Been a while since my last blog (my apologies - I actually wrote one and deleted it... very long story), but I'm up slightly early this morning and figured now would be a good time. My wife and I had a great conversation last night, after attending an event at UCLA where I spoke in front of a small crowd of around 100 people, and I think this conversation got my mind going sufficiently to write a post.

I went to USC across town - and was sure to make
many jokes about this classic rivalry :)
The event was supposed to be focused on entrepreneurship where I would share experiences with the start-up community around UCLA / LA in general with lessons learned from Riot's early days, but in a very fun turn of events the tickets that the school had allocated were almost all gobbled up by League of Legends players from UCLA.  I always love the opportunity to connect directly with our players and this was a very cool and intimate setting where I got to directly answer questions to the group about anything they wanted to talk about.
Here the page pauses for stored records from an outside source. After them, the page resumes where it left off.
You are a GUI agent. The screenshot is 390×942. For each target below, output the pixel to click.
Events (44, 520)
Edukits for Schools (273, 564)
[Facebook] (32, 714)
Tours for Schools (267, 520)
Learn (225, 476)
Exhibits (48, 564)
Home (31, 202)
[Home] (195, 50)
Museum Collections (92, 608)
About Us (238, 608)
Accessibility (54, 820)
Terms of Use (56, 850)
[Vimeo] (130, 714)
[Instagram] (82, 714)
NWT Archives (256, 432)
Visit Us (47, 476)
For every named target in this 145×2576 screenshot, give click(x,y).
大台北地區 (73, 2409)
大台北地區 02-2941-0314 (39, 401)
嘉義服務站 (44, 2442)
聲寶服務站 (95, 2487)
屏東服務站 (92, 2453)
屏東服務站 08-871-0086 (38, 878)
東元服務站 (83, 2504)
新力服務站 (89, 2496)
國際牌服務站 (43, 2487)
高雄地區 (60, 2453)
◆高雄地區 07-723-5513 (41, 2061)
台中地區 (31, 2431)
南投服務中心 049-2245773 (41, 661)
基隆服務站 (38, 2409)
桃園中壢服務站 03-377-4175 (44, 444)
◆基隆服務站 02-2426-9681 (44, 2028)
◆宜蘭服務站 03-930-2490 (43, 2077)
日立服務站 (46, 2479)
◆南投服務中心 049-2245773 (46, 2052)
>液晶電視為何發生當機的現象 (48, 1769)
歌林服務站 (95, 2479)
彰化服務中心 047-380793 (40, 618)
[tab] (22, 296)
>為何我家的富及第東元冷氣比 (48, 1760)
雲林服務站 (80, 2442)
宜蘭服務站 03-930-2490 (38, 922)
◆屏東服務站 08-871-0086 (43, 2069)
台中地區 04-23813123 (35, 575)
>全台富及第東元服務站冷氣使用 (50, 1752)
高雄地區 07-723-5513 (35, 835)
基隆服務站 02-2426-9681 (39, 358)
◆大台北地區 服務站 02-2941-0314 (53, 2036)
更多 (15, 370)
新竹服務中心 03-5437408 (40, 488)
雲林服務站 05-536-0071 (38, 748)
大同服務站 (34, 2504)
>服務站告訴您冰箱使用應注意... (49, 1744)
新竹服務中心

The event ran for an hour and afterwards, I spent over another hour more talking to each person individually who wanted to line up for pictures, shake hands, ask additional questions, or ask questions on the best way to apply to Riot, etc.

It had been a while since I had a chance to sit down for a prolonged period of time with so many different LOL players and it was a fantastic experience.  But what was also very interesting was that this was the first time my wife had actually had an opportunity to directly hear the stories from League players talking about how meaningful the game is to them and how appreciative they are of Riot's efforts.

A couple cool highlights as examples:
- One woman (Vivian, you rock) made Tryndamere and Ashe dolls and wrote a thank you letter to Riot to thank us for making her favorite game and she actually apologized (no need!) for not being able to spend any money in the game (because she's a student without much money!) and she said she wanted to find a way to express her appreciation.  Wow!
- One engineering student highlighted that the game is how he and his brother who live across the country from each other now keep in touch and have been able to remain close despite the distance
- An exchange student from China mentioned that the game was how he has been able to assimilate into Western culture and meet great friends at UCLA.  It's a shared language that helped him bond with people from completely different backgrounds.

Hearing these stories like these are enough to make even the toughest Barbarian King as weepy as Amumu. We LOVE these stories at Riot and constantly try to collect them because of how motivating they are to all of us.

But what my wife wanted to talk about and highlight was how amazed she was about how genuinely inspired people were and how cool of an opportunity it is to be able to potentially positively impact people's lives around the world even in some small way.  This led to a conversation about the importance of role models where we each reflected on the role models that we have, or that we seek and those individuals who helped shape our perspectives on how we view the world (oftentimes unbeknownst to them).

Amumu is always weepy
I wanted to take some time this morning to highlight some of the people whom I have never met who inspire me, and why I think having role models is very important.  I'll start with the latter first.

I often ask people in interviews who their role models are.  Why?  Because I think this can tell you a lot about the person.

- Do they have role models?  If they can't think of any, that's a big flag.  Do they not take the time to reflect on what values they aspire towards?  Do they not admire anyone's accomplishments?  Are they too cynical or jaded to be inspired?  Any of these are sufficiently worrisome to want to probe deeper around that particular concern.  I have encountered many people whom I concluded didn't have any role models because they were too busy being impressed with themselves to take the time to admire others.  This suggests that they are not humble, self-aware or that interested in pushing themselves to learn about different things or challenge their own assumptions.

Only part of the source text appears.